Lecture 2

Fitting and Choosing Models

Back to the temperature series

load("data/meteo.RData")
# plot data:
plot(T.outside~date,meteo,type='l')

Removing the diurnal periodicity

Assuming this is a sinus function, \[\alpha_1 + \alpha_2 \sin(t + \alpha_3)\], we need non-linear regression (function is non-linear in \(\alpha_3\))
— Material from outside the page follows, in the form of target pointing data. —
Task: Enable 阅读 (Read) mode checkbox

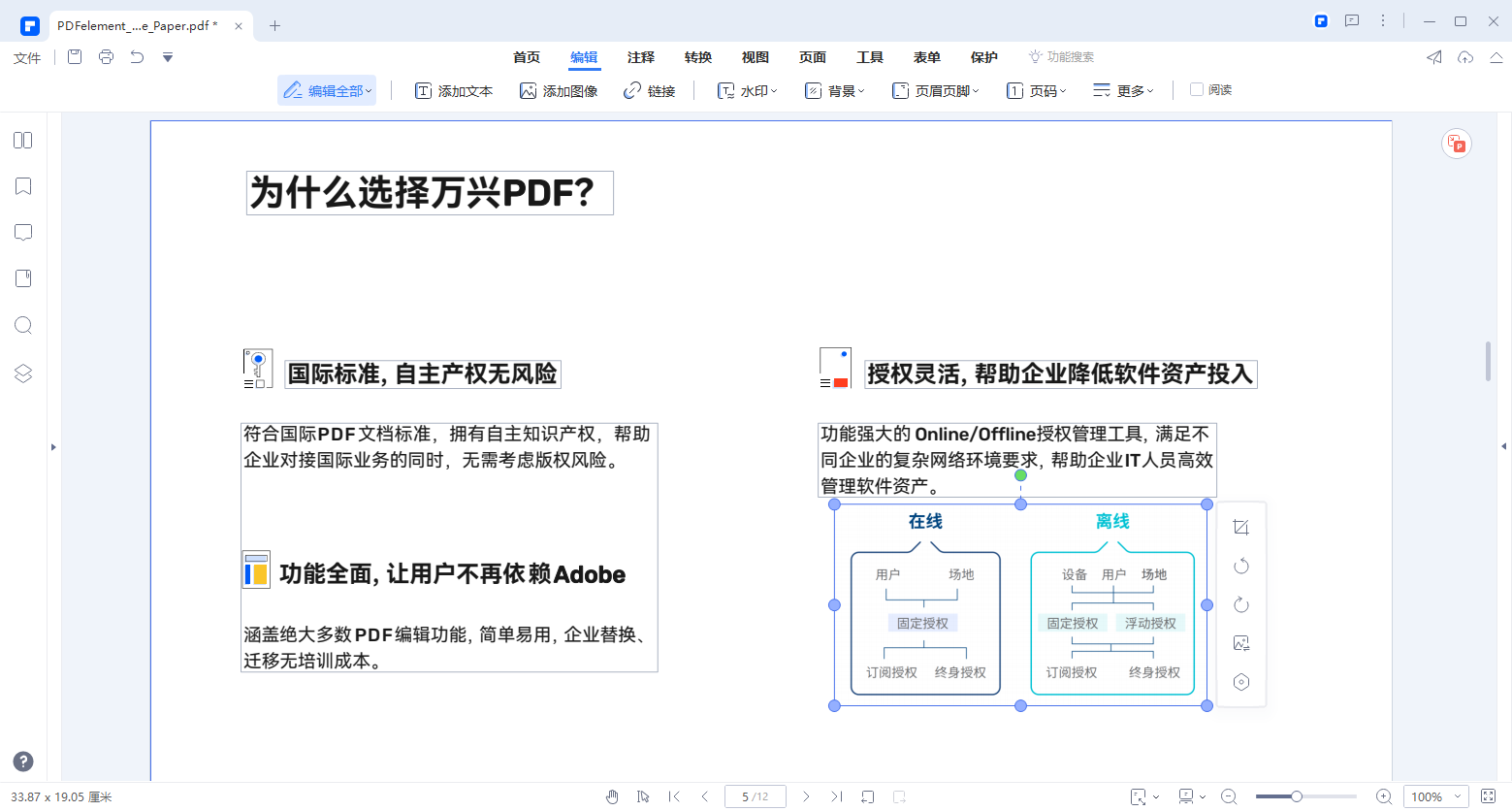Action: pyautogui.click(x=1199, y=89)
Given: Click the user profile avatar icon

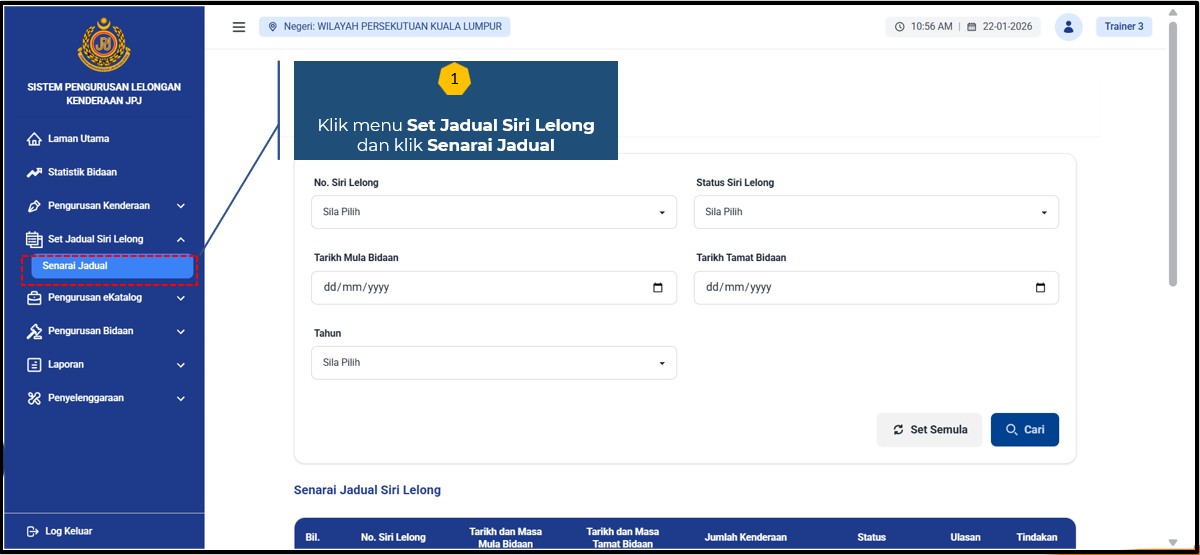Looking at the screenshot, I should point(1068,27).
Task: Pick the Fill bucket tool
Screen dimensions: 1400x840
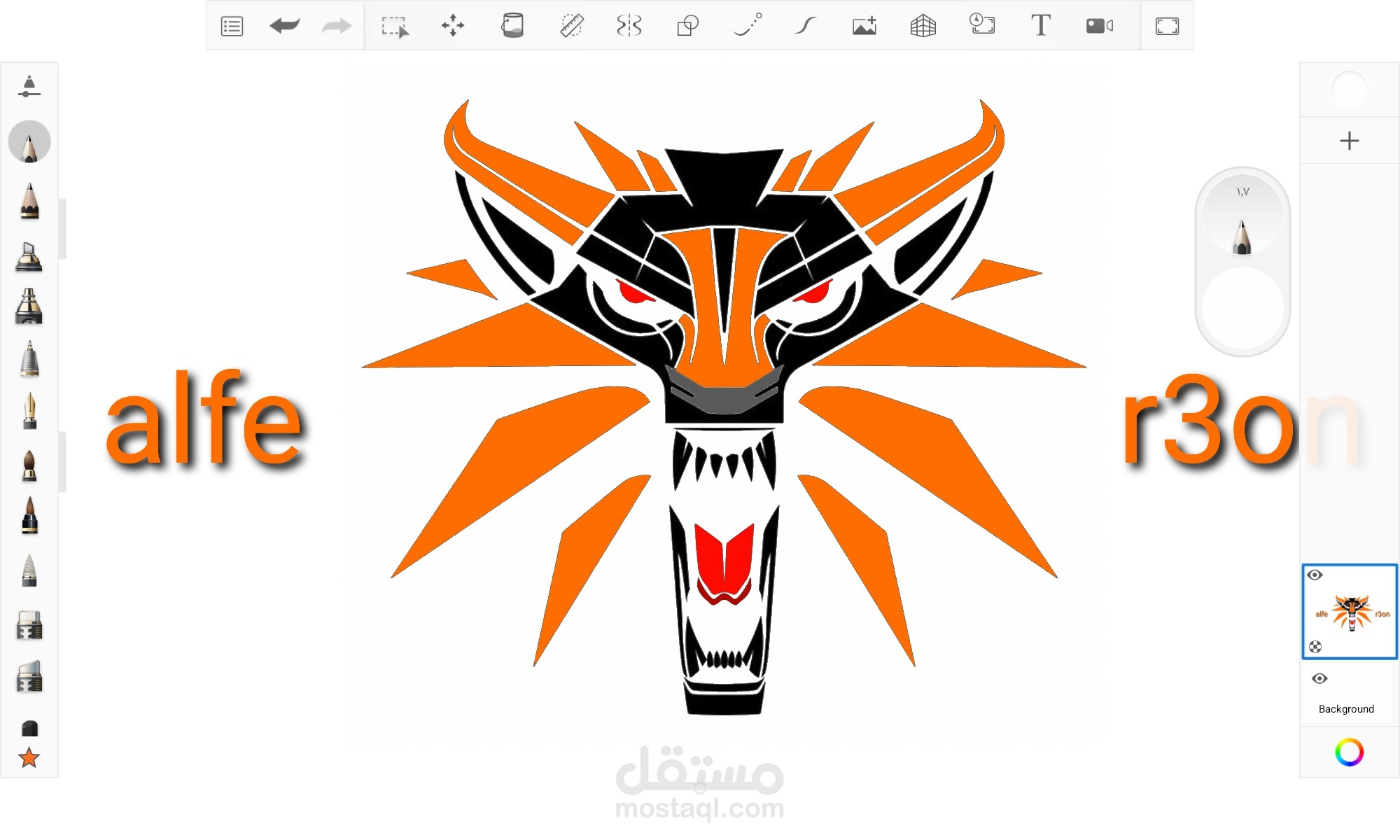Action: coord(512,26)
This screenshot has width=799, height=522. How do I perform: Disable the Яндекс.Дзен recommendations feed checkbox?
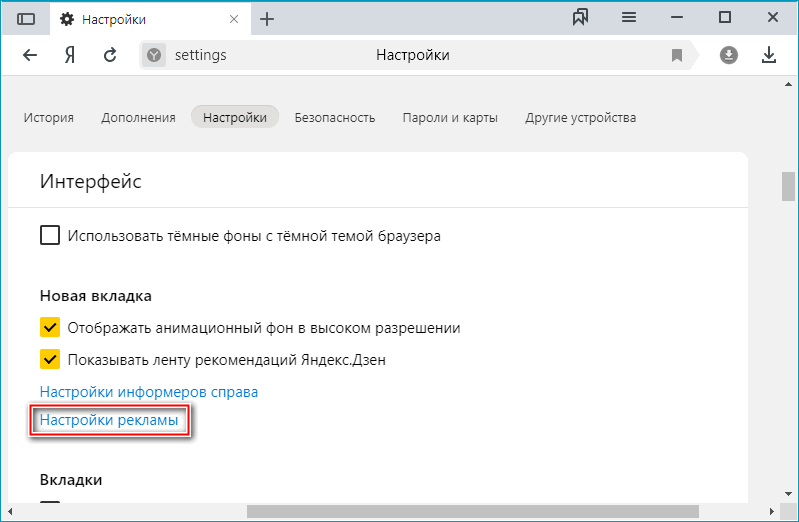tap(49, 359)
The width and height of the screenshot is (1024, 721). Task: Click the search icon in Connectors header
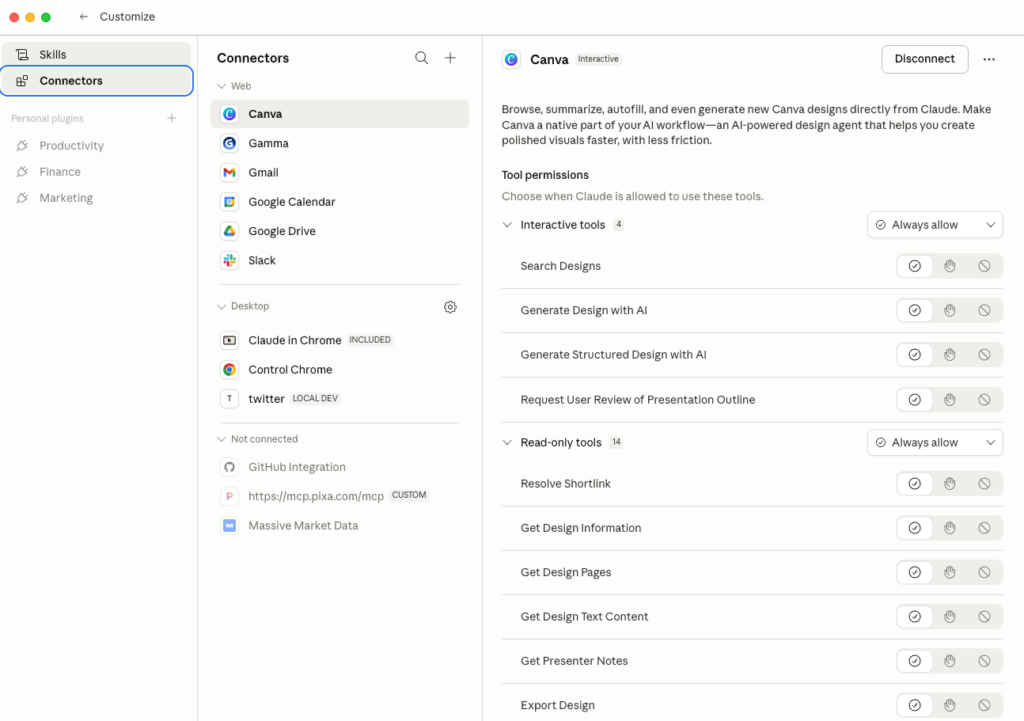tap(421, 58)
attach(meteo) # so we can use variable names directly:
f = function(x) sum((T.outside - (x[1]+x[2]*sin(pi*(hours+x[3])/12)))^2)
nlm(f,c(0,0,0))
$minimum
[1] 108956.1

$estimate
[1] 18.189544 -4.904740  1.604442

$gradient
[1] -1.600031e-06 -9.790799e-05  1.904651e-04

$code
[1] 1

$iterations
[1] 9

Removing the diurnal periodicity

# plot data and trend:
plot(T.outside~date,meteo,type='l')
meteo$T.per = 18.2-4.9*sin(pi*(meteo$hours+1.6)/12)
lines(T.per~date,meteo,col='red')

Temperature anomaly

plot(T.outside-T.per~date, meteo, type='l')
title("anomaly")

Temperature anomaly

  • Can we also make estimates of this anomaly?

Temperature anomaly

What can we do with such models?

  • try to find out which model fits best (model selection)
  • learn how they were/could have been generated
  • predict future observations (estimation/prediction/forecasting)
  • generate similar data ourselves (simulation)

How to select a “best” model?

A possible approach is to find the minimum for Akaike’s Information Criterion (AIC) for ARMA(\(p,q\)) models and series of length \(n\): \[AIC = \log \hat{\sigma}^2 + 2(p+q+1)/n\] with \(\hat{\sigma}^2\) the estimated residual (noise) variance.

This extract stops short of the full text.